Records to use Start Marker

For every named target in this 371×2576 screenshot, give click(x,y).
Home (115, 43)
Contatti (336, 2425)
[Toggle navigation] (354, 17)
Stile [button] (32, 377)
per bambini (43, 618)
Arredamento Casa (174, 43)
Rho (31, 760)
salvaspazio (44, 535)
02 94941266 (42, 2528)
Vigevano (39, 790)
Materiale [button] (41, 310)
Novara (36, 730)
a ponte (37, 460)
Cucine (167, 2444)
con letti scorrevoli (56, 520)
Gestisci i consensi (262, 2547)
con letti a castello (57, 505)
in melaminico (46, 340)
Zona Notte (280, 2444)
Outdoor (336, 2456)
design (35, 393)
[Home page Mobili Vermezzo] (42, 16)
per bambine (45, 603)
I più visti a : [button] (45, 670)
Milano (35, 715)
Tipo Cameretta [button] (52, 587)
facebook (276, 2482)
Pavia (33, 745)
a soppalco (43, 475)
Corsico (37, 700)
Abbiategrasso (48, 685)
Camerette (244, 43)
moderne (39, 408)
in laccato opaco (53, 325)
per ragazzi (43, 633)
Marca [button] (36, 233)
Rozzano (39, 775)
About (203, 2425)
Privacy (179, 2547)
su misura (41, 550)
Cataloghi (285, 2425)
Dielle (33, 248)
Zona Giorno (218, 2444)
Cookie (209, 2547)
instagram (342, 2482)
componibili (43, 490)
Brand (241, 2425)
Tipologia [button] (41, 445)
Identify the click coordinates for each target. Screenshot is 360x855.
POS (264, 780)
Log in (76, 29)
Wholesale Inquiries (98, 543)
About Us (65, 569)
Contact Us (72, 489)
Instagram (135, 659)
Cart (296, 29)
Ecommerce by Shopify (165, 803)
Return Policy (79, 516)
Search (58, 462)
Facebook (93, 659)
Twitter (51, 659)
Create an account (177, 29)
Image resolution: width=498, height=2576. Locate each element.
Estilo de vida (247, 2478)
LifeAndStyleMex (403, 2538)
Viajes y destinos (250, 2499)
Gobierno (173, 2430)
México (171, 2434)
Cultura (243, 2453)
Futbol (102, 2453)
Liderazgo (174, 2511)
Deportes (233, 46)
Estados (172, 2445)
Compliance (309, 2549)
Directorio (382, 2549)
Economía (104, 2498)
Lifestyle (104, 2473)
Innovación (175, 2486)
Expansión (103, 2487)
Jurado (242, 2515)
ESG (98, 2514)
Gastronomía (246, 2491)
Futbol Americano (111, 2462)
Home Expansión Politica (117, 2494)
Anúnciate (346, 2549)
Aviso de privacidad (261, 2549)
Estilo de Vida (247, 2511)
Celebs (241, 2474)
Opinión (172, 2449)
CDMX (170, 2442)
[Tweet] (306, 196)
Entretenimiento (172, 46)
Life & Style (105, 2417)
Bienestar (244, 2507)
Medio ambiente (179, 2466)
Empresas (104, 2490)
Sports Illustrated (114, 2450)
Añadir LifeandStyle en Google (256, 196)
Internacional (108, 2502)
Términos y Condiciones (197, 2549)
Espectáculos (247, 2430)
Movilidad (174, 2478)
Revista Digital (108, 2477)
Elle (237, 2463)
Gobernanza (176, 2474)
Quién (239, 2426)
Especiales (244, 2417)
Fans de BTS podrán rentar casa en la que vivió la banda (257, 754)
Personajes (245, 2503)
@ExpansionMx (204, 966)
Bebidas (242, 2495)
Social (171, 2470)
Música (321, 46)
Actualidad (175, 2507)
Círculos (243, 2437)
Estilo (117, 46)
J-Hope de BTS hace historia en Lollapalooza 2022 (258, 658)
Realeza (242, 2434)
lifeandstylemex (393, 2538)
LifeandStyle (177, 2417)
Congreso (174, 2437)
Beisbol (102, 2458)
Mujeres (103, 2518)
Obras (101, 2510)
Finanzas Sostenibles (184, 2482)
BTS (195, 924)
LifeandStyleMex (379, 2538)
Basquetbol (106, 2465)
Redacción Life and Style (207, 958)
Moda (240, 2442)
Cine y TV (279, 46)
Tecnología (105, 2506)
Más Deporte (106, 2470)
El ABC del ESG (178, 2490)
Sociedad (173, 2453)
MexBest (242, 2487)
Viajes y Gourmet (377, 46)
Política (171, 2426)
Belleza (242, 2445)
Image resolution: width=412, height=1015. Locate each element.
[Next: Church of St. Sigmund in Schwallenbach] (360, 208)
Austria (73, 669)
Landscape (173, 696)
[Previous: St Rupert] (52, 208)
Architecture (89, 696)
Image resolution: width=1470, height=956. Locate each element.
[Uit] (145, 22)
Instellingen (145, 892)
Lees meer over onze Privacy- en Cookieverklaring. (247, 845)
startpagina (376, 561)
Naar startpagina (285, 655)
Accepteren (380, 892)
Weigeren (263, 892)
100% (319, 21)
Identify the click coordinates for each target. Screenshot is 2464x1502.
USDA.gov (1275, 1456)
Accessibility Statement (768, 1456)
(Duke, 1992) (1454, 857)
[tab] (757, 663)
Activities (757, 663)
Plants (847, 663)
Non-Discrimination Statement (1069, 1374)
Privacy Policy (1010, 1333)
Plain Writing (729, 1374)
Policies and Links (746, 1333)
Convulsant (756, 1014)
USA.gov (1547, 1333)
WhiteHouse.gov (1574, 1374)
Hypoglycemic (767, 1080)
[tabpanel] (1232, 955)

Records to use End Marker

- What the task asks
Print exactly, and only, the lines from the line that contains "Estilo (117, 46)" through the last line of the records.

- Result below
Estilo (117, 46)
J-Hope de BTS hace historia en Lollapalooza 2022 (258, 658)
Realeza (242, 2434)
lifeandstylemex (393, 2538)
LifeandStyle (177, 2417)
Congreso (174, 2437)
Beisbol (102, 2458)
Mujeres (103, 2518)
Obras (101, 2510)
Finanzas Sostenibles (184, 2482)
BTS (195, 924)
LifeandStyleMex (379, 2538)
Basquetbol (106, 2465)
Redacción Life and Style (207, 958)
Moda (240, 2442)
Cine y TV (279, 46)
Tecnología (105, 2506)
Más Deporte (106, 2470)
El ABC del ESG (178, 2490)
Sociedad (173, 2453)
MexBest (242, 2487)
Viajes y Gourmet (377, 46)
Política (171, 2426)
Belleza (242, 2445)
Image resolution: width=412, height=1015. Locate each element.
[Next: Church of St. Sigmund in Schwallenbach] (360, 208)
Austria (73, 669)
Landscape (173, 696)
[Previous: St Rupert] (52, 208)
Architecture (89, 696)
Image resolution: width=1470, height=956. Locate each element.
[Uit] (145, 22)
Instellingen (145, 892)
Lees meer over onze Privacy- en Cookieverklaring. (247, 845)
startpagina (376, 561)
Naar startpagina (285, 655)
Accepteren (380, 892)
Weigeren (263, 892)
100% (319, 21)
Identify the click coordinates for each target. Screenshot is 2464x1502.
USDA.gov (1275, 1456)
Accessibility Statement (768, 1456)
(Duke, 1992) (1454, 857)
[tab] (757, 663)
Activities (757, 663)
Plants (847, 663)
Non-Discrimination Statement (1069, 1374)
Privacy Policy (1010, 1333)
Plain Writing (729, 1374)
Policies and Links (746, 1333)
Convulsant (756, 1014)
USA.gov (1547, 1333)
WhiteHouse.gov (1574, 1374)
Hypoglycemic (767, 1080)
[tabpanel] (1232, 955)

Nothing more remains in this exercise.